**Provided text:**
--- START ---
Most people don't know they're watching a snack brand. They think it's social commentary. Jay never calls himself an influencer. He says he’s a creator, period. There’s a difference, and he makes sure people know it. His TikTok has around three hundred thousand followers, Instagram about half that. The comments read like a sigh of relief, people fed up with fake polish, finally hearing someone say what everyone else was thinking.
This fits into something called deinfluencing; people pushing back against the buy-everything-trust-nobody cycle. But Jay's version has teeth. He's naming names, calling out the economics. Big venture money flows to chains with good lighting. Family businesses with actual stories get ignored because their content isn't slick enough.
Jay watched his New York neighbourhood change. Chains moved in. Influencers posted about places that had funding and were aesthetic. The old spots, the family ones, got left behind. His videos are about that gap. The erosion of local culture by money and aesthetics.
"Big chains and VC-funded businesses are promoted at the expense of local ones," he said. His content doesn't just roast influencers. It promotes other small food makers who can't afford to play the game. He positions Daadi as a defender of something real against something plastic.
And it's working. Not just philosophically. Financially. The videos drive traffic. People click through, try the popcorn, come back. The company can't keep stock. That's the proof.
Daadi popcorn features authentic Gujarat flavours like Sweet Chai and Spicy Masala, all vegan and gluten-free Daadi Snacks
The blowback
People unfollow because they think he's too harsh. Jay's take: "I would argue I need to be meaner."
In May, he posted that he's not chasing content creation money like most people at his follower count. "I post to speak my mind and help my family's snack biz." That's a different model. Most brands pay influencers to make everything look perfect. They chase viral polish, and Jay does the opposite. In fact, he weaponises rawness and treats criticism like a product feature.
The internet mostly backs him. Reddit threads light up with support. One commenter was "toxic influencers choking on their matcha lattes searching their Balenciaga bags." Another: "Influencers are boring and unoriginal and can get bent." The anger is shared. Jay simply gave it a microphone and a snack to buy.
--- END ---
**Dataset extract:**
--- START ---
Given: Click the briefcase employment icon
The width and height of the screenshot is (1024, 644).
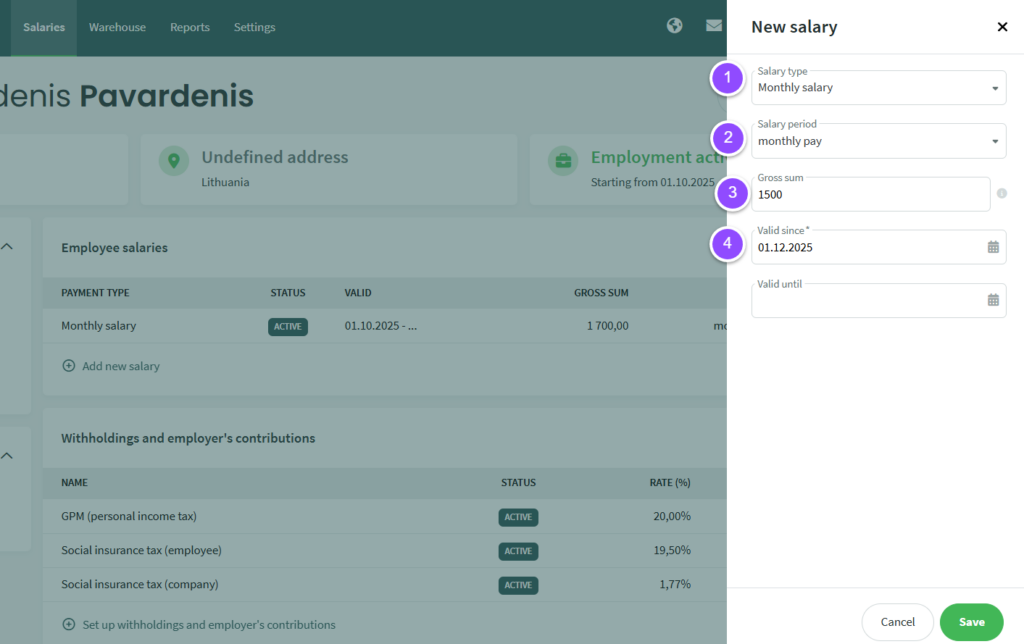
--- END ---
**Your tasks:**
A – Reproduce the article about Jay, beginning at the words "Most people don't" and ending after "isn't slick enough.", and swap "followers" for "subscribers".
B – Answer these questions from the article about Jay:
(i) About how many followers does Jay's TikTok have?
(ii) Which two Daadi popcorn flavors are named?
(iii) In what month did Jay post that he is not chasing content creation money?

**Expected results:**
A –
Most people don't know they're watching a snack brand. They think it's social commentary. Jay never calls himself an influencer. He says he’s a creator, period. There’s a difference, and he makes sure people know it. His TikTok has around three hundred thousand subscribers, Instagram about half that. The comments read like a sigh of relief, people fed up with fake polish, finally hearing someone say what everyone else was thinking.
This fits into something called deinfluencing; people pushing back against the buy-everything-trust-nobody cycle. But Jay's version has teeth. He's naming names, calling out the economics. Big venture money flows to chains with good lighting. Family businesses with actual stories get ignored because their content isn't slick enough.

B –
(i) Around three hundred thousand.
(ii) Sweet Chai and Spicy Masala.
(iii) May.